Polling is often intimately involved with very low-level hardware. For example, polling a parallel printer port to check whether it is ready for another character involves examining as little as one bit of a byte. That bit represents, at the time of reading, whether a single wire in the printer cable is at low or high voltage. The I/O instruction that reads this byte directly transfers the voltage state of eight real world wires to the eight circuits (flip flops) that make up one byte of a CPU register.

Polling has the disadvantage that if there are too many devices to check, the time required to poll them can exceed the time available to service the I/O device.

=== Algorithm ===
Polling can be described in the following steps:

Host actions:
1. The host repeatedly reads the busy bit of the controller until it becomes clear (with a value of 0).
2. When clear, the host writes the command into the command register.

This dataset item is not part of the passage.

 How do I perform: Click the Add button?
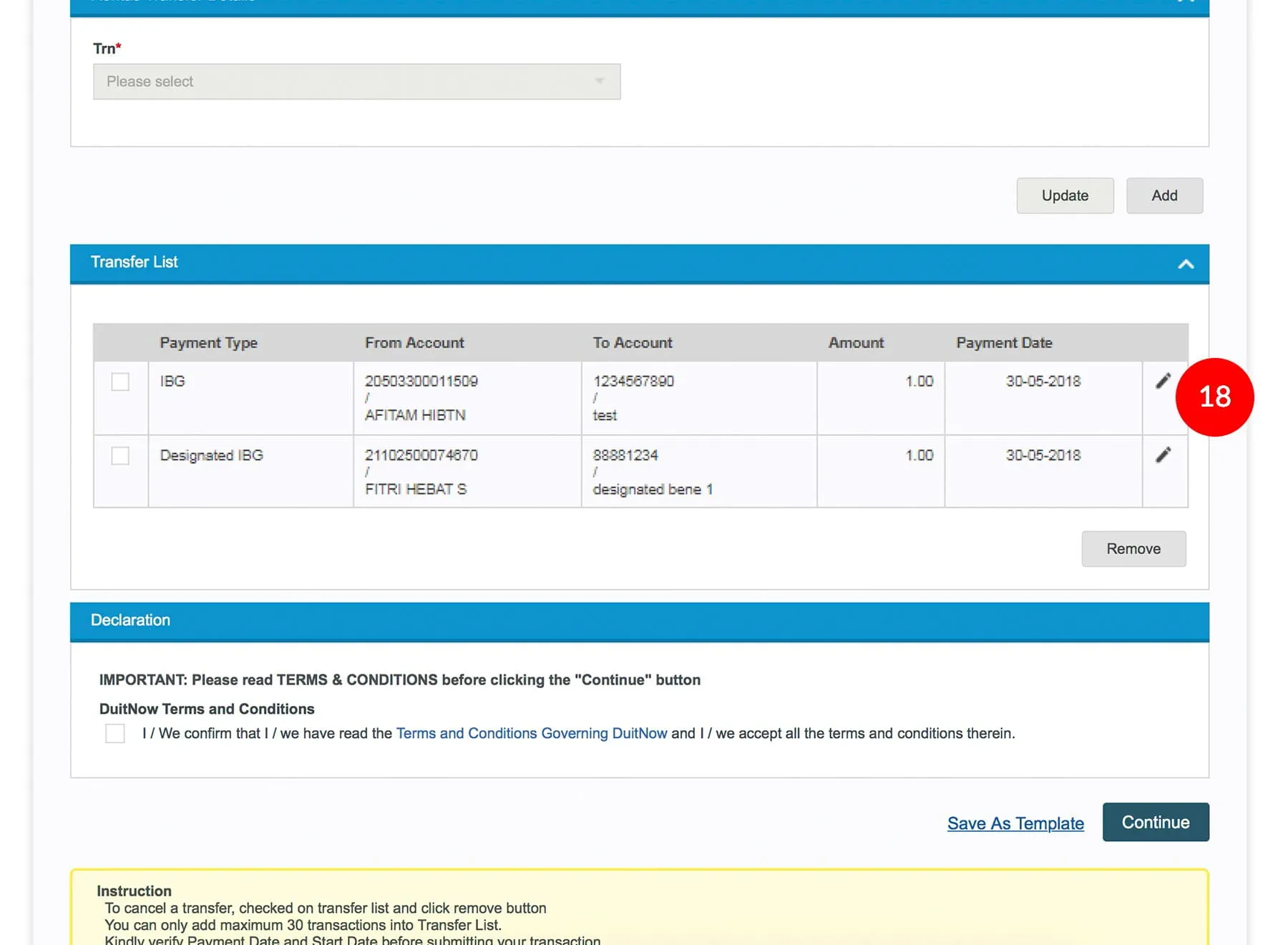1164,195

If the host is sending output, it sets the write bit and writes a byte into the data-out register. If the host is receiving input, it reads the controller-written data from the data-in register, and sets the read bit to 0 as the next command.
3. The host sets the command-ready bit to 1.
Controller actions:
1. When the controller notices that the command-ready bit is set, it sets the busy bit to 1.
2. The controller reads the command register. If the write bit inside is set, it reads from the data-out register and performs the necessary I/O operations on the device. If the read bit is set, data from the device is loaded into the data-in register for the host to read.
3. Once the operations are over, the controller clears the command-ready bit, clears the error bit to show the operation was successful, and clears the busy bit.

== Types ==
A polling cycle is the time in which each element is monitored once. The optimal polling cycle will vary according to several factors, including the desired speed of response and the overhead (e.g., processor time and bandwidth) of the polling.

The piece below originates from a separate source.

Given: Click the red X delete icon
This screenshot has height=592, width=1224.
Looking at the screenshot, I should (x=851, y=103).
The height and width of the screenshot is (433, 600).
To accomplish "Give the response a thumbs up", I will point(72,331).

In roll call polling, the polling device or process queries each element on a list in a fixed sequence. Because it waits for a response from each element, a timing mechanism is necessary to prevent lock-ups caused by non-responding elements. Roll call polling can be inefficient if the overhead for the polling messages is high, there are numerous elements to be polled in each polling cycle and only a few elements are active.

In hub polling, also referred to as token polling, each element polls the next element in some fixed sequence. This continues until the first element is reached, at which time the polling cycle starts all over again.

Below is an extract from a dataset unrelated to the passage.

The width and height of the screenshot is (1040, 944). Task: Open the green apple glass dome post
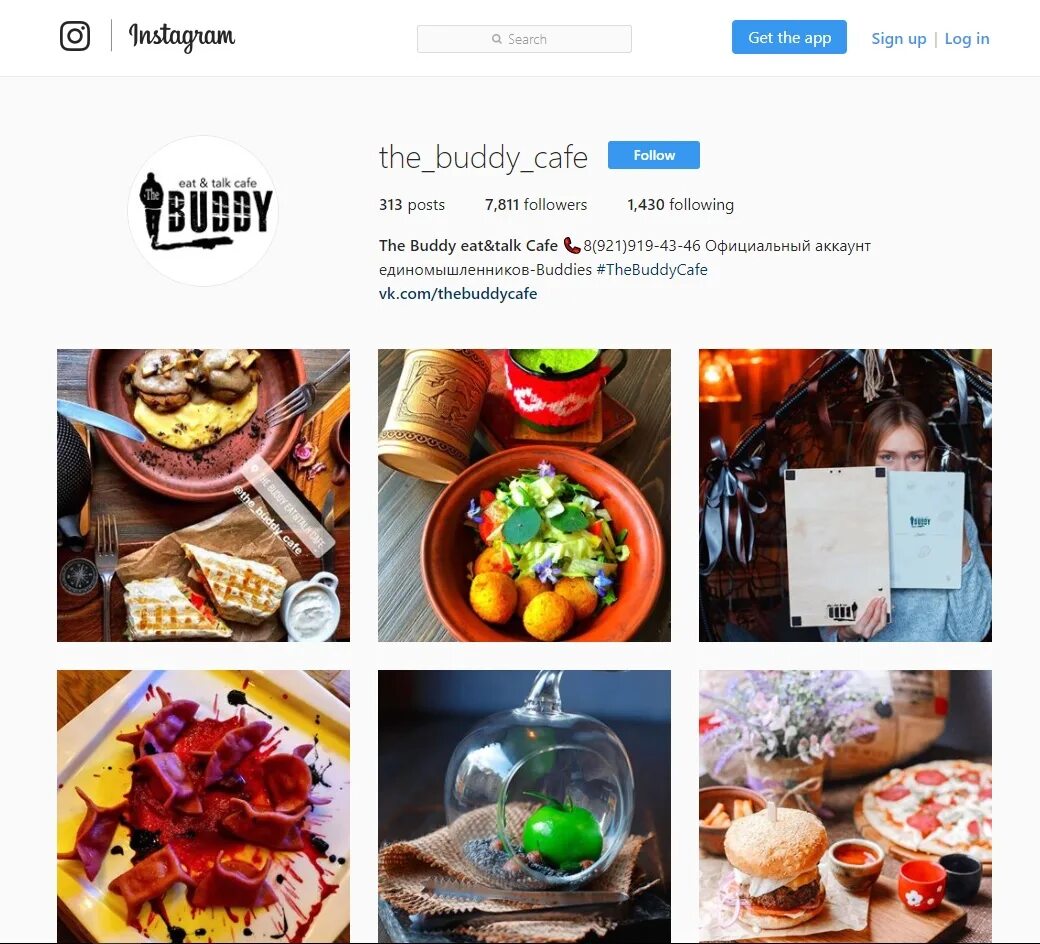524,807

Polling can be employed in various computing contexts in order to control the execution or transmission sequence of the elements involved. For example, in multitasking operating systems, polling can be used to allocate processor time and other resources to the various competing processes.

In networks, polling is used to determine which nodes want to access the network. It is also used by routing protocols to retrieve routing information, as is the case with EGP (exterior gateway protocol).

An alternative to polling is the use of interrupts, which are signals generated by devices or processes to indicate that they need attention, want to communicate, etc. Although polling can be very simple, in many situations (e.g., multitasking operating systems) it is more efficient to use interrupts because it can reduce processor spinnning and/or bandwidth consumption. Sometimes a single interrupt will be shared with multiple devices. When such an interrupt is raised, the interrupt service routine will poll the devices sharing the interrupt to determine which needs servicing. Vectored interrupts are a more efficient alternative which dispatches each device directly to its own private interrupt service routine.

== Poll message ==
A poll message is a control-acknowledgment message.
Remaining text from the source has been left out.